Below are some of the commands I found useful when troubleshooting cloud-init and my cloud-config YAML files. These commands aided in me discovering that my YAML files were malformed and the reason why configurations established in the cloud-config YAML file were not reaching the virtual machines that they were applied to.
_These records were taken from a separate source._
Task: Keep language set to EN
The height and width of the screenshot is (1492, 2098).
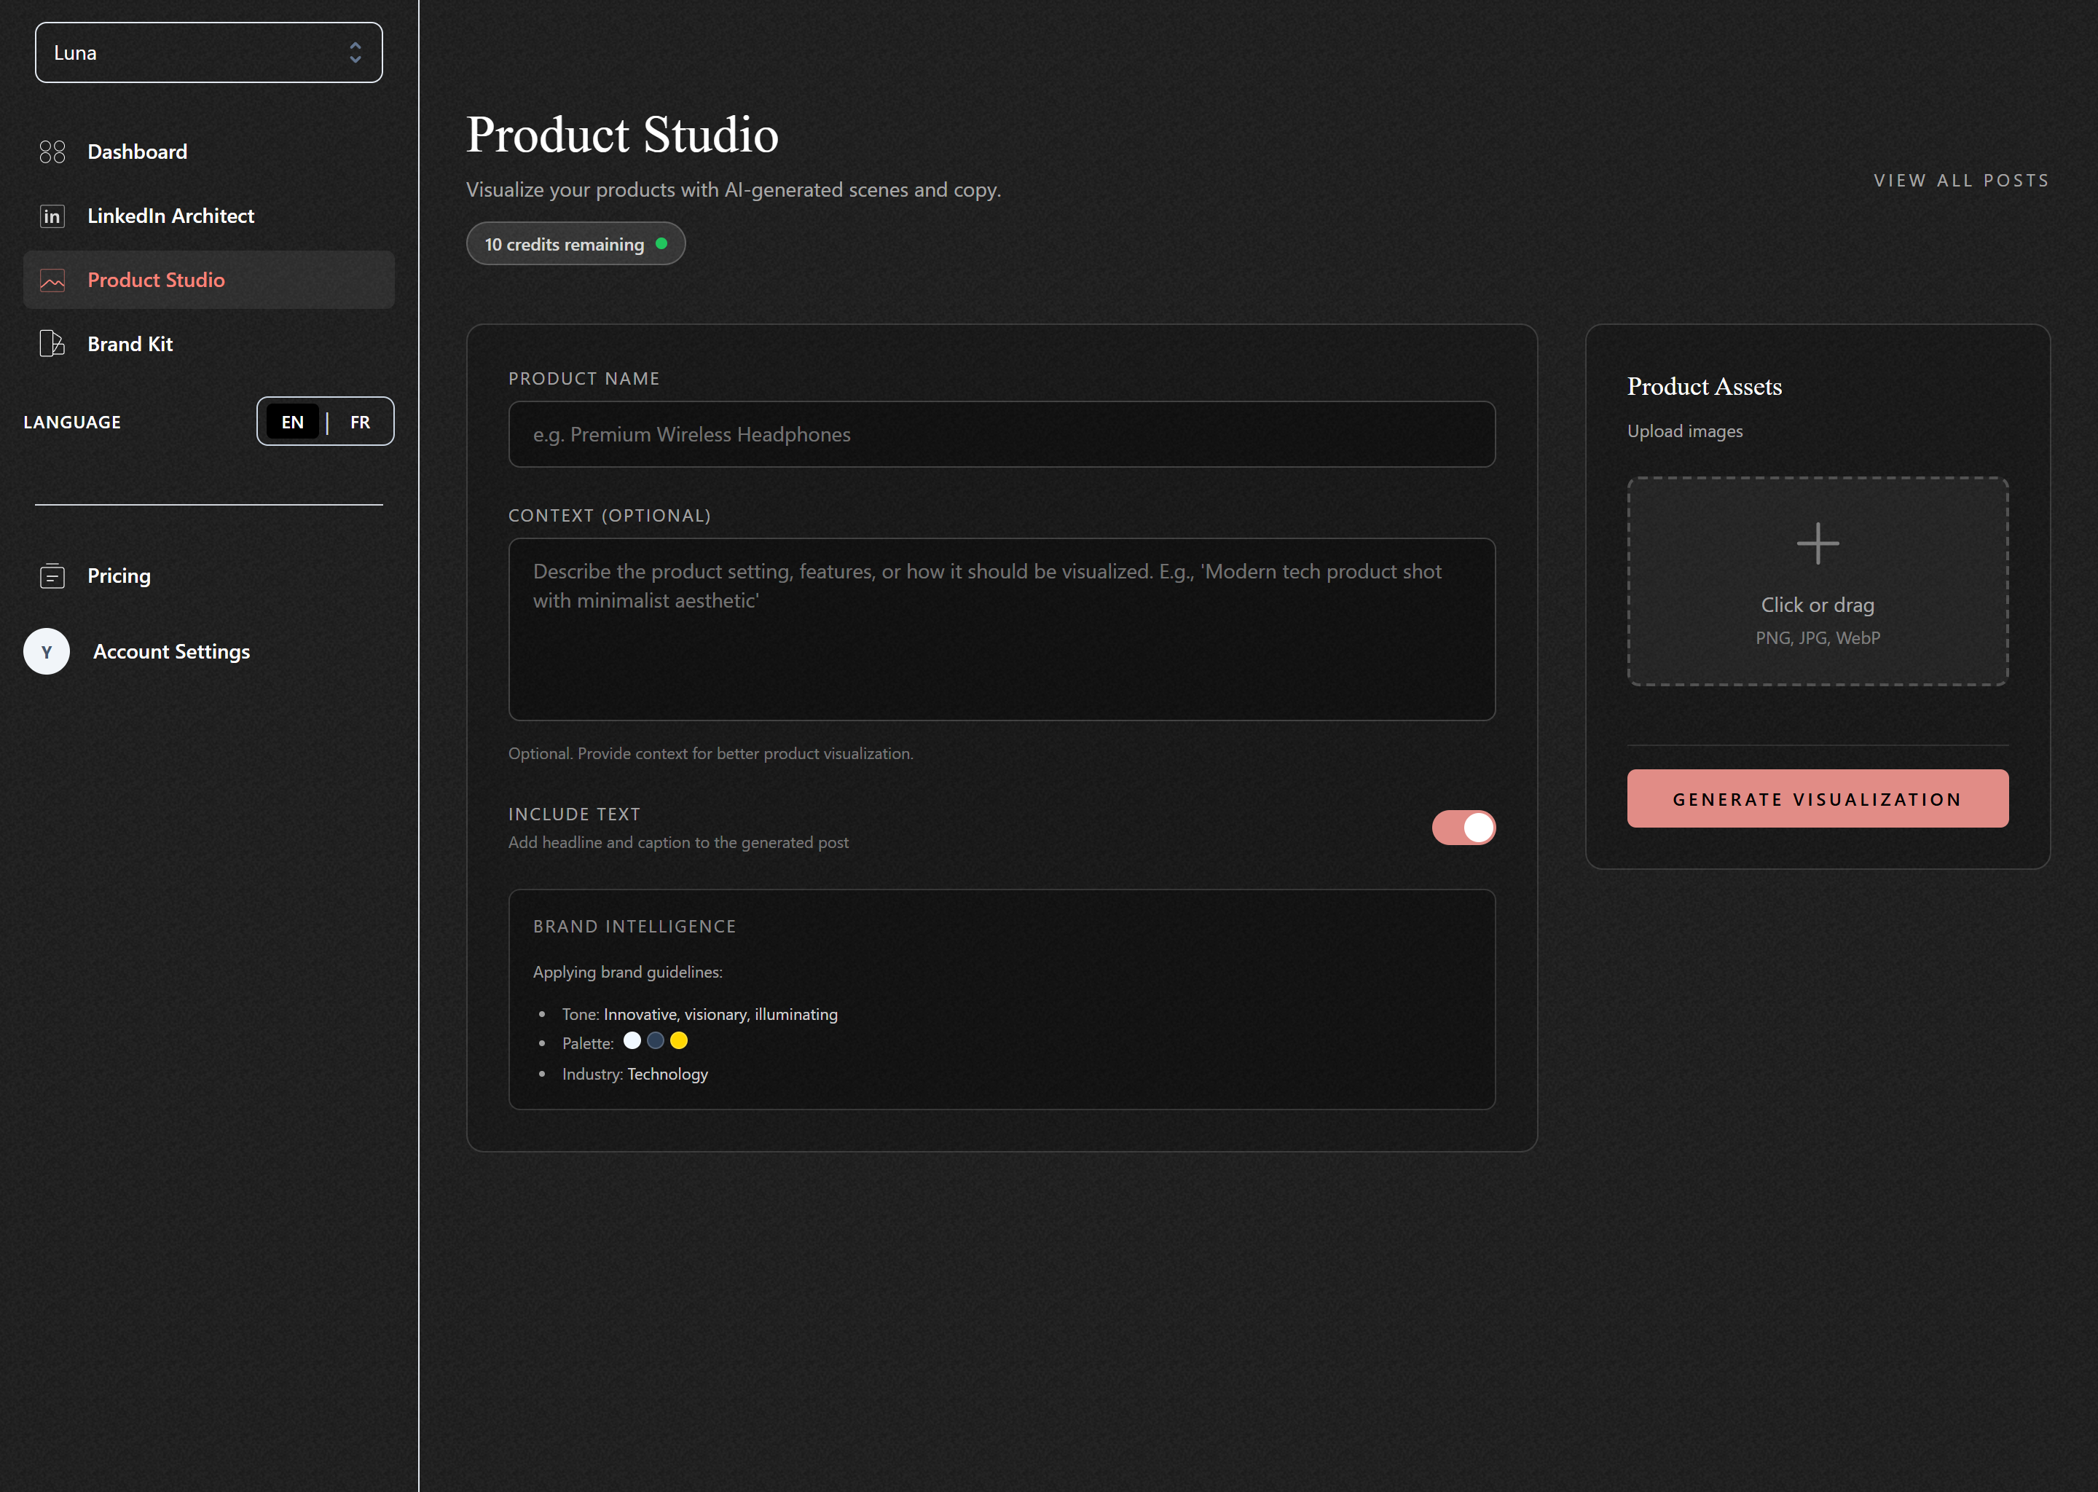Action: coord(291,421)
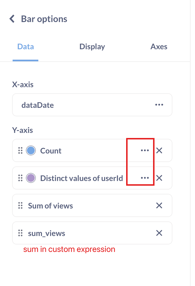Screen dimensions: 195x286
Task: Grab the drag handle of the Count metric
Action: [x=20, y=150]
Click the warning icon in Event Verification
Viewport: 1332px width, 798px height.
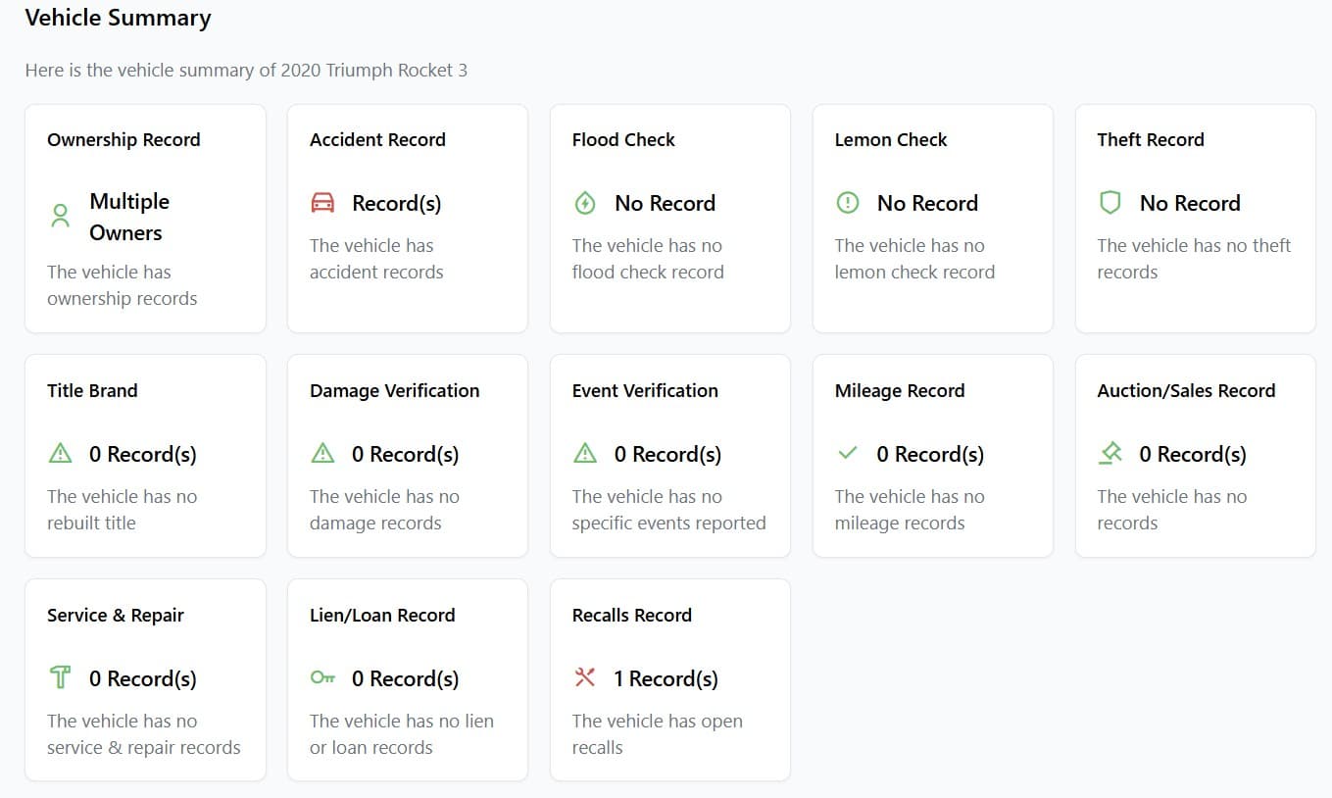(x=585, y=453)
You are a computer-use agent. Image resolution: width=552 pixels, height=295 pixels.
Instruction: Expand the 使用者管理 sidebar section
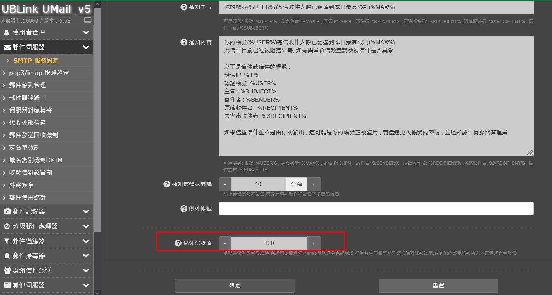(86, 32)

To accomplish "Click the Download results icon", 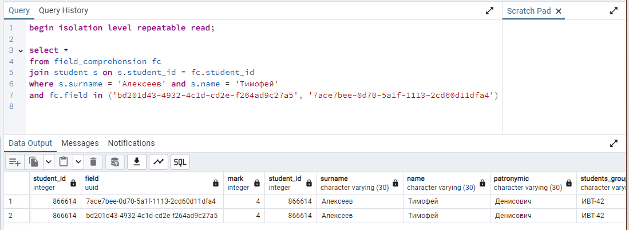I will [x=137, y=162].
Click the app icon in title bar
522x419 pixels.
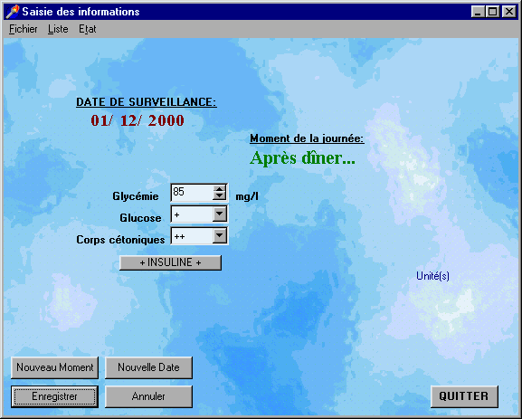(x=13, y=12)
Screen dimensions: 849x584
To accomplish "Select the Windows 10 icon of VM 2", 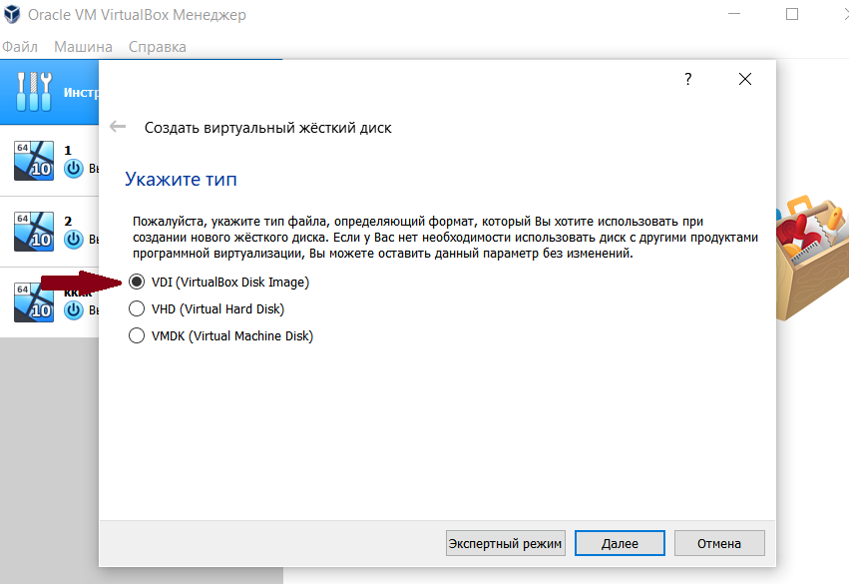I will tap(33, 231).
  • cloud-init status --long - Shows cloud-init status and logs from the last run.
  • sudo journalctl -u cloud-init -u cloud-init-local -u cloud-config -u cloud-final -b 0 - Shows service logs from all cloud-init services that run on first boot.
  • sudo tail -n 200 /var/log/cloud-init.log & sudo tail -n 200 /var/log/cloud-init-output.log - Read out the latest cloud-init logs.

Summary of Achievements

With the initial phase of the DevSecOps Kubernetes Lab complete, we have successfully established a highly available K3s cluster. The following components are verified and operational:

  • High Availability Load Balancer
    • 2x Load Balancer VMs (HAProxy + Keepalived) configured for high availability.
    • Shared Virtual IP (VIP) operational at 10.1.3.1 across both nodes.
  • Control Plane (Master Nodes)
    • 3x Nodes joined to the cluster.
    • API Server accessible via the Load Balancer VIP.
  • Worker Nodes (Agent Nodes)
  • 3x Nodes registered and in Ready status.
  • Cluster Verification & Persistence
  • kubectl get nodes confirms all 6 nodes are healthy and joined.
  • Proxmox Snapshots: Created "Known Good Configuration" snapshots for all cluster VMs to provide a stable recovery point for future labs.

Next Steps

With the cluster successfully bootstrapped and highly available, the focus for further installments moves to workloads and observability:

  • First Application Deployment: Deploy a multi-replica NGINX web server to test the worker nodes and LoadBalancer VIP.
  • Implement GitOps (Flux): Transition from manual kubectl applies to a declarative GitOps model.
  • Secrets Management: Integrate SOPS+AGE to manage sensitive cluster configuration securely.
  • Resilience Testing: Perform failover testing on the HAProxy/Keepalived Load Balancer to ensure the VIP (10.1.3.1) transitions correctly.

Potential future project ideas

  • GitOps: Flux/Argo CD, manage cluster apps declaratively.
  • CI/CD: Build, Scan, Deploy pipelines (GitHub Actions, GitLab CI, Gitea Runner)
  • Secrets: Implement external secrets manager (Vault/SOPS+AGE)
  • Resilience Testing: Simulate failover, document findings/test results.